Joan now understood then what I meant by: “If love is a feeling, it betrays!” for she had experienced – if not directly, then indirectly, through something like what I had described. Those ordered – or dominated – by pure emotion and/or desire, may burn hot, but they do not burn long and as fickle creatures, they are subject to desire, and possess not the requisite qualities to long enchant, nor be enchanted with, their mate.

                1 These unfamiliar/mysterious aspects are made manifest in each denying to themselves, and their impetuses to satiation of their desire in disregard of the other’s moral dignity; each not being conscious of what soulful attraction the others moral dignity plays in their attractiveness. As men and women, voluntarily deny their impulses – as they formerly did, prior to the sexual-revolution – they become, through such denial (i.e., their characters, and personalities, demeanors are altered) creatures of greater depth, and thus become more intriguingly/enchantingly noble, and therefore more likely that the rapture of the other becomes a permanent bond (i.e., till death do us part).

Within a culture which embraces objective principles of moral-virtue, in its institutions (so as to be ubiquitous), and within common-parlance, monogamy would find support; the initial romantic appeal and attractiveness, of the male for the female, and the female for the male husbands and wives for each other would be reinforced, deepened and mature (through life-choices whereby each subordinate their immediate, and/or selfish interests/desires to their bond of union/love; each choice – made as one – knits their souls ever the closer, ever the more one…), to become couple that still feel “flutters” at the sight of their beloved, even after years, and years of marriage.

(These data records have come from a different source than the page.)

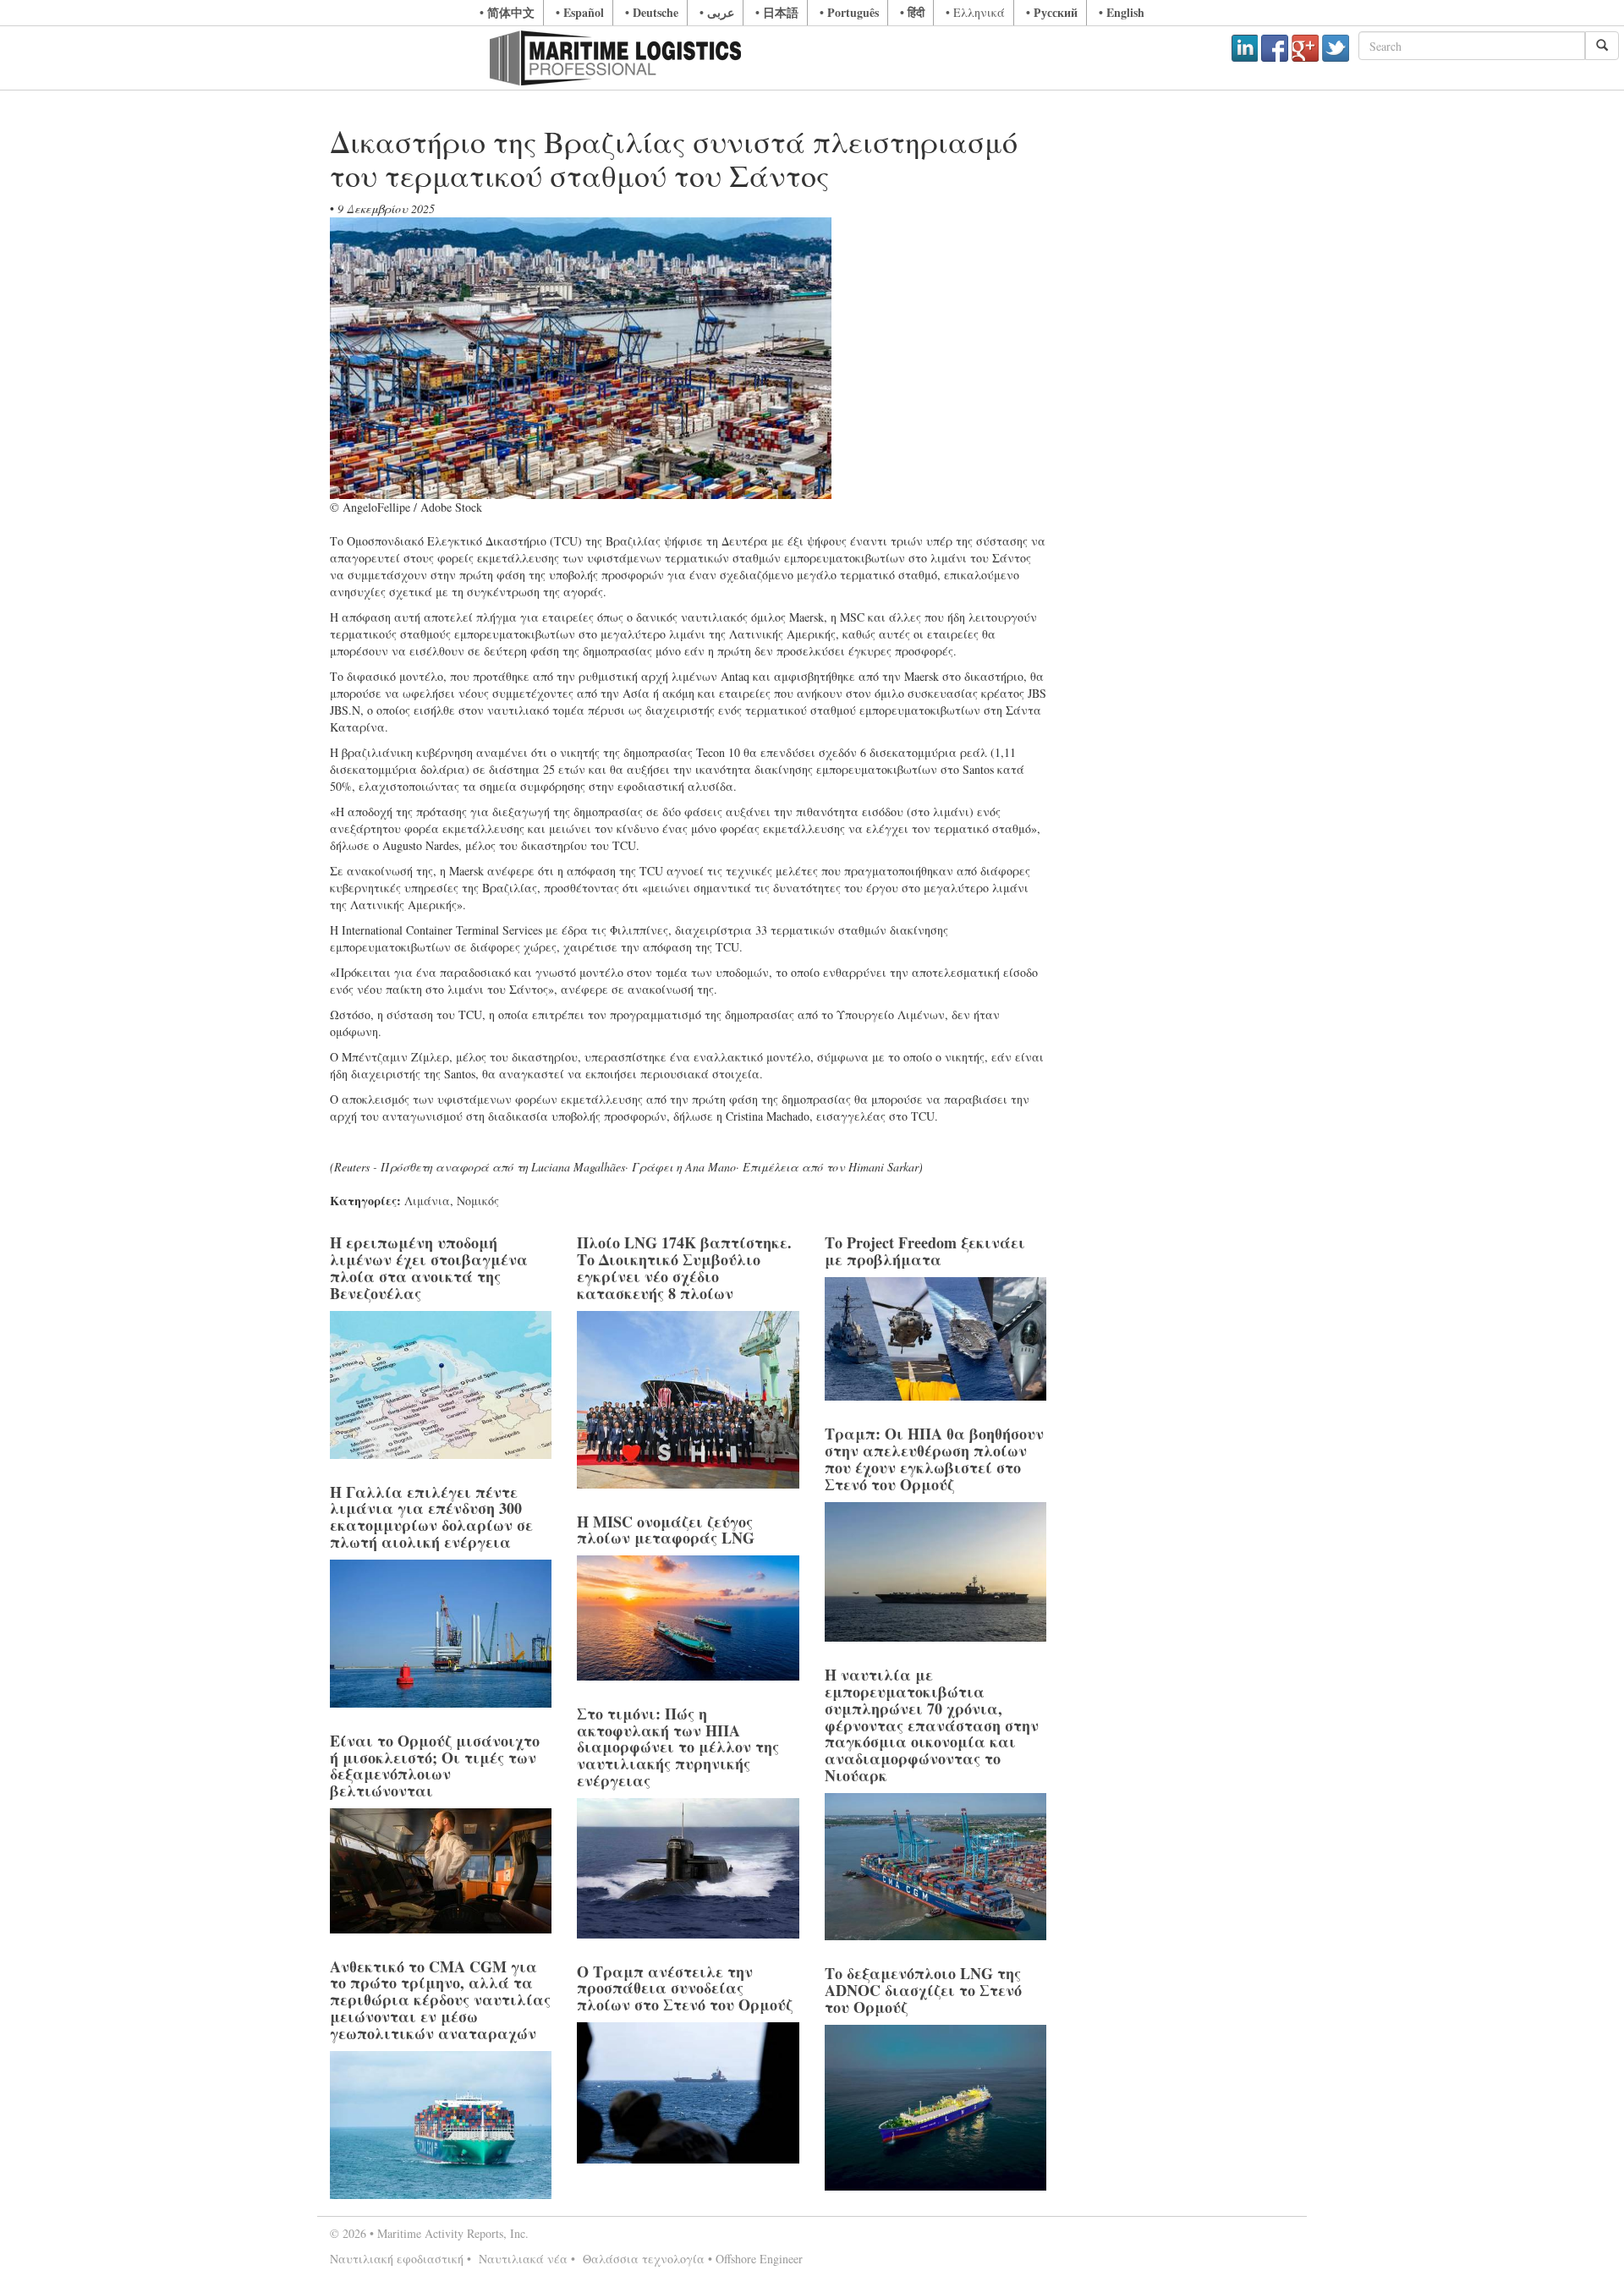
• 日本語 (776, 12)
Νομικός (478, 1201)
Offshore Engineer (759, 2259)
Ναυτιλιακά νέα (521, 2259)
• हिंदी (912, 12)
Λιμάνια (427, 1201)
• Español (580, 12)
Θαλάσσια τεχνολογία (642, 2259)
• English (1121, 12)
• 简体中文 (507, 12)
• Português (849, 12)
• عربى (717, 12)
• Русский (1052, 12)
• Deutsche (651, 12)
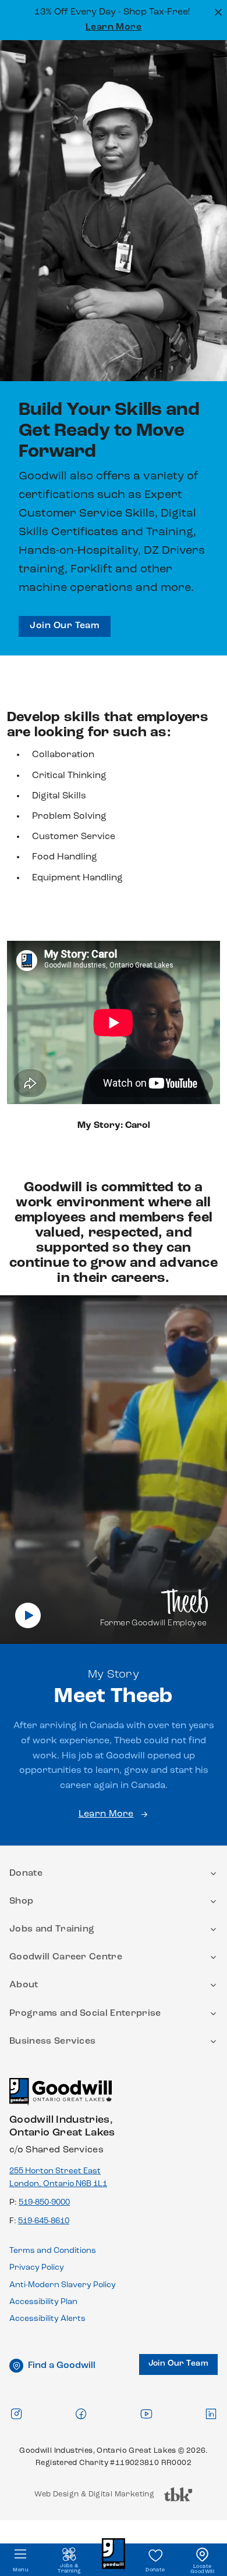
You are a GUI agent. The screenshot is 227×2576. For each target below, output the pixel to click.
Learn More (114, 27)
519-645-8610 (43, 2221)
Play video (28, 1615)
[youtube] (146, 2413)
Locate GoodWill (202, 2569)
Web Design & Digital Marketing (94, 2497)
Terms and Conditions (52, 2251)
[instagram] (16, 2413)
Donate (155, 2570)
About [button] (23, 1985)
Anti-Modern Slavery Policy (62, 2285)
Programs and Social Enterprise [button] (85, 2013)
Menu (21, 2570)
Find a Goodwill (61, 2365)
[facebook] (81, 2413)
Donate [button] (25, 1873)
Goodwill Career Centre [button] (65, 1957)
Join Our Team (64, 625)
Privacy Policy (36, 2267)
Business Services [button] (52, 2041)
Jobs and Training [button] (51, 1929)
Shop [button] (21, 1901)
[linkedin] (211, 2413)
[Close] (217, 11)
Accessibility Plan (43, 2302)
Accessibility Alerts (47, 2319)
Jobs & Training (69, 2568)
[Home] (60, 2096)
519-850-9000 (44, 2202)
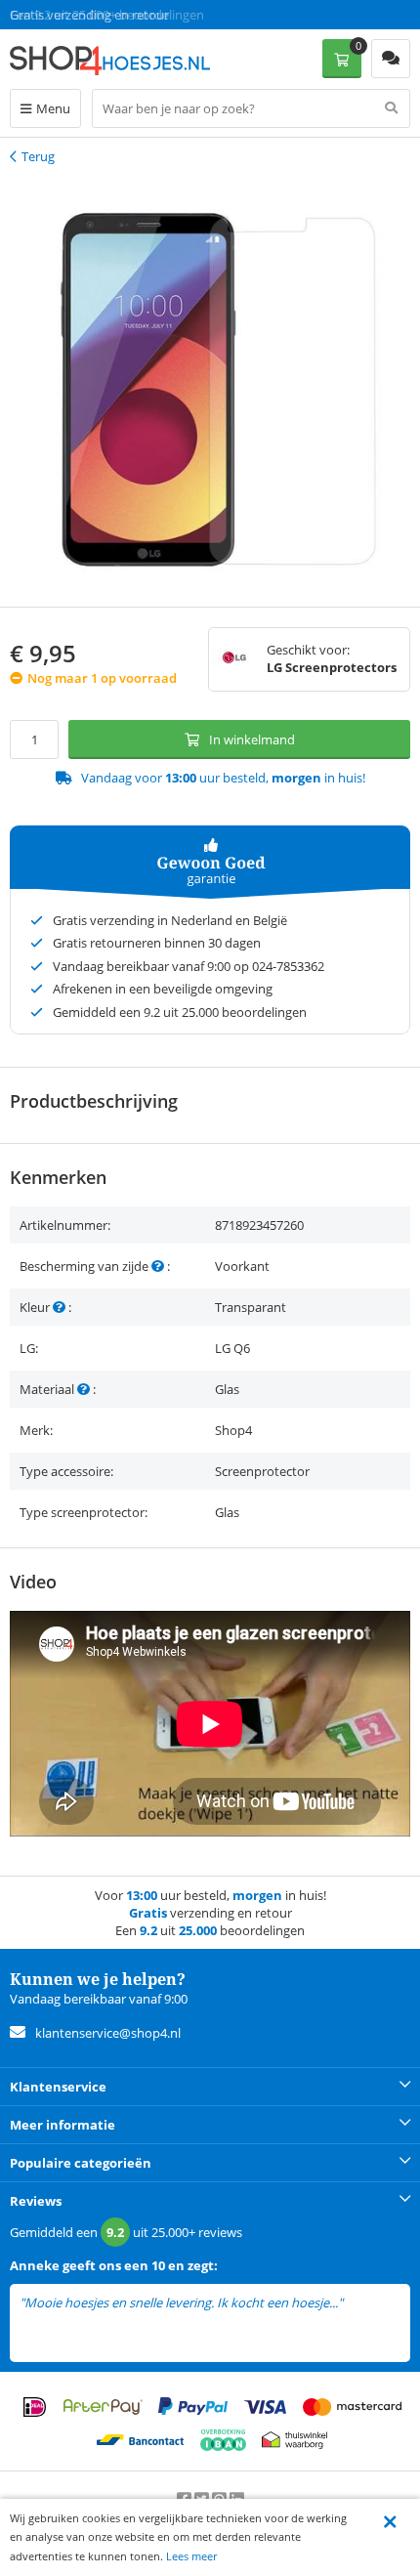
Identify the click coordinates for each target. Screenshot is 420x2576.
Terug (38, 156)
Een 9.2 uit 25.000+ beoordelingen (107, 14)
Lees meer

                2 What is meant by: “more” or “better” has to do with the actualized-potency of what it is to be a moral creature… A moral creature may subordinate any, all impetuses/appetites to regulation (non-rational creatures have not such a capacity); it is from this same capacity to impose limits upon one’s conduct, through which a moral being may become what they are, and it is from whence romance may emerge, and be sustained.